**WRITTEN INSTRUCTION A:**
Select every line of the listing that contains the string "width" and copy each one.

[start of TEXT BLOCK]

Moreover, a guide part 46 that extends rearward from the front surface board 41 is formed to protrude from the area that is substantially the central part of the back surface of the front surface board 41 of the retainer 40. As is shown in Figs. 5B and 7B, this guide part 46 advances into the space 20 in the housing 10 from the front surface of the housing 10.
Next, the method for assembling the electrical connector 1 will be described with reference to Figs. 1 to 4, 5A and 5B, 6A and 6B, and 7A and 7B .
In the assembly of the electrical connector 1, the retainer 40 is first inserted from the front surface of the housing 10, and the retainer 40 is positioned in the temporary locking position as shown in Figs. 5A and 5B. In this case, the respective first locking arms 43 advance into the spaces in the housing 10 from the front surface, and the second locking parts 43a enter into the third locking holes 17 in the housing 10, so that the retainer 40 is prevented from being pulled out in the forward direction. Furthermore, the first locking parts 43b are positioned on the front side of the locking projections 19 of the housing 10, and prevent or restrain the retainer 40 from being pushed in toward the rear. In this temporary locking position, the first locking parts 43b of the respective first locking arms 43 contact the surfaces on the front side of the locking projections 19 and the top surface of the housing 10; furthermore, the abutting parts 43c of the respective first locking arms 43 abut against the undersurfaces of the protruding parts 22 of the housing 10. In other words, in the temporary locking position of the retainer 40, the respective first locking arms 43 are supported in the housing 10 at two pairs of points, i.e., by the first locking parts 43b and by the abutting parts 43c. Thus, since the function of preventing the retainer 40 from being pulled out and the function of preventing the retainer 40 from being pushed in are provided to each one of the locking arms 43, a large space is not required; furthermore, in the temporary locking position, since the respective first locking arms 43 are supported in the housing 10 at two pairs of points, i.e., by the first locking parts 43b and by the abutting parts 43c, it is possible to prevent the retainer 40 from being moved unintentionally from the temporary locking position to the main locking position.
Moreover, since the abutting parts 43c are provided on the side of the top surfaces of the locking arms 43, and since the first locking parts 43b are provided on the side of the undersurfaces of the locking arms 43, flexibility of the locking arms 43 is restricted in the temporary locking position of the retainer 40. Consequently, any unintentional movement of the retainer 40 from the temporary locking position to the main locking position can be securely prevented. Furthermore, in the temporary locking position of the retainer 40, the top surfaces of the second locking parts 43a are exposed to the outside via the third locking holes 17. Accordingly, the retainer 40 can be separated from the housing 10 by pressing the second locking parts 43a downward with a tool or the like.

[end of TEXT BLOCK]
[start of RECORDS]

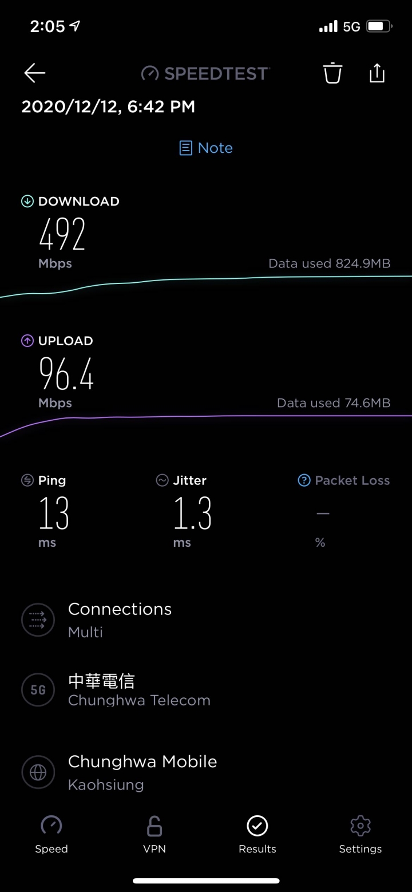Screen dimensions: 412x892
Task: Tap the Chunghwa Telecom provider row
Action: pyautogui.click(x=139, y=690)
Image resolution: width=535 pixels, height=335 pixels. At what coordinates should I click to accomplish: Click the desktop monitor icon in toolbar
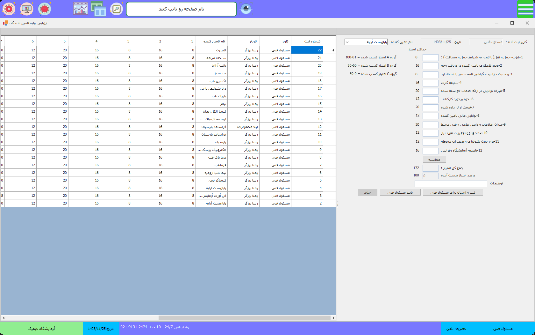click(27, 9)
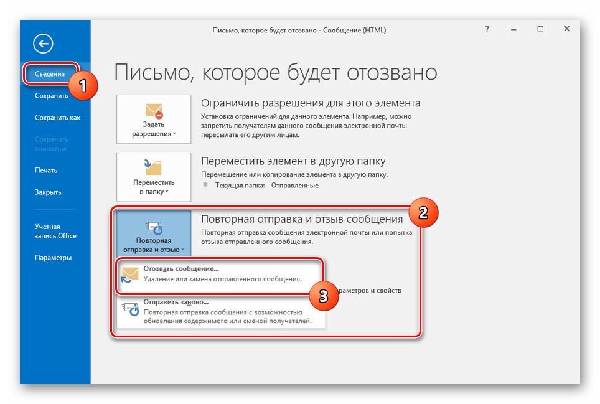The image size is (600, 404).
Task: Select Сохранить in the sidebar
Action: pyautogui.click(x=51, y=96)
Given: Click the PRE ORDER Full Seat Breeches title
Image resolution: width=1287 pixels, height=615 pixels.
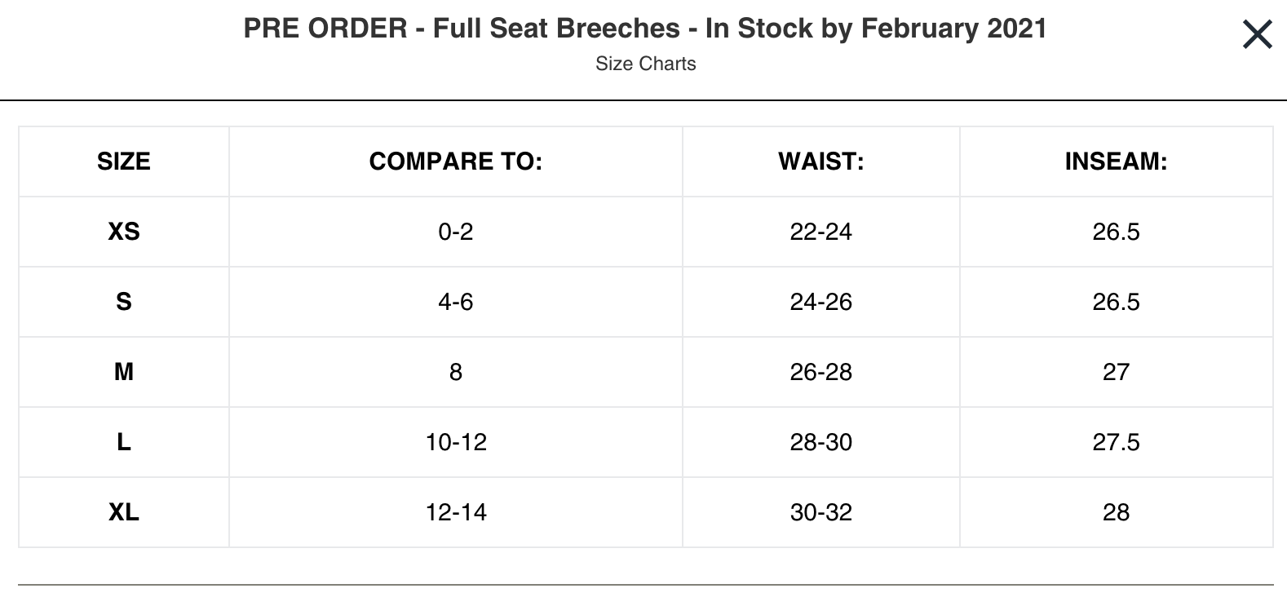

[end of RECORDS]

**WRITTEN INSTRUCTION B:**
Continue the passage on the electrical connector and its retainer, starting right after its last sentence.

**EXPECTED OUTPUT A:**
Image resolution: width=535 pixels, height=335 pixels. At what coordinates should I click to accomplish: Click the desktop monitor icon in toolbar
Image resolution: width=1287 pixels, height=615 pixels.

**EXPECTED OUTPUT B:**
When the retainer 40 is in the temporary locking position, furthermore, the locking projections 45a of the respective regulating parts 45 enter into the first locking holes 13 in the housing 10, and prevent the retainer 40 from being pulled out in the forward direction ; moreover, the locking part 44a of the second locking arm 44 is positioned on the front side of the front part 14a of the second locking hole 14 in the housing 10, and prevents or restrains the retainer 40 from being pushed in toward the rear. Consequently, any unintentional movement of the retainer 40 from the temporary locking position to the main locking position can be prevented or resisted even more securely.
Furthermore, the respective contacts 30 to which electrical wires have been connected are inserted into the respective contact accommodating cavities 11 from the rear side of the housing 10. As a result, the housing lances 12 are positioned on the rear sides of the receptacle parts 31 of the contacts 30, so that the contacts 30 are primarily secured, thus preventing the contacts 30 from slipping out.
Next, the retainer 40 that is in the temporary locking position is pushed rearward so that the retainer 40 is positioned in the main locking position as shown in Fig s. 7A and 7B. In this case, as is shown in Fig. 7A, the respective regulating parts 45 of the retainer 40 enter into the spaces 15 formed beneath the housing lances 12, and restrict the downward movement of the housing lances 12, thus ensuring that the contacts 30 are prevented from slipping out. In the case of this main locking, furthermore, the locking part 44a of the second locking arm 44 enters into the second locking hole 14 as shown in Fig. 7B, so that the retainer 40 is prevented from being pulled out in the forward direction. As a result, the assembly of the electrical connector 1 is completed.
Furthermore, in the case of temporary locking and main locking of the retainer 40, the guide part 46 of the retainer 40 advances into the space 20 in the housing 10 from the front surface of the housing 10 as shown in Figs. 5B and 7B. Consequently, movement of the retainer 40 in the vertical direction caused by looseness can be stopped.
The embodiment of the present invention was described above. However, the present invention is not limited to this embodiment, and various alterations and modifications may be made.
For example, the first locking arms 43 are disposed in the same number as the number of the contact accommodating cavities 11. However, the number of the first locking arms 43 is not absolutely limited to this number, and may also be larger or smaller than the number of the contact accommodating cavities 11.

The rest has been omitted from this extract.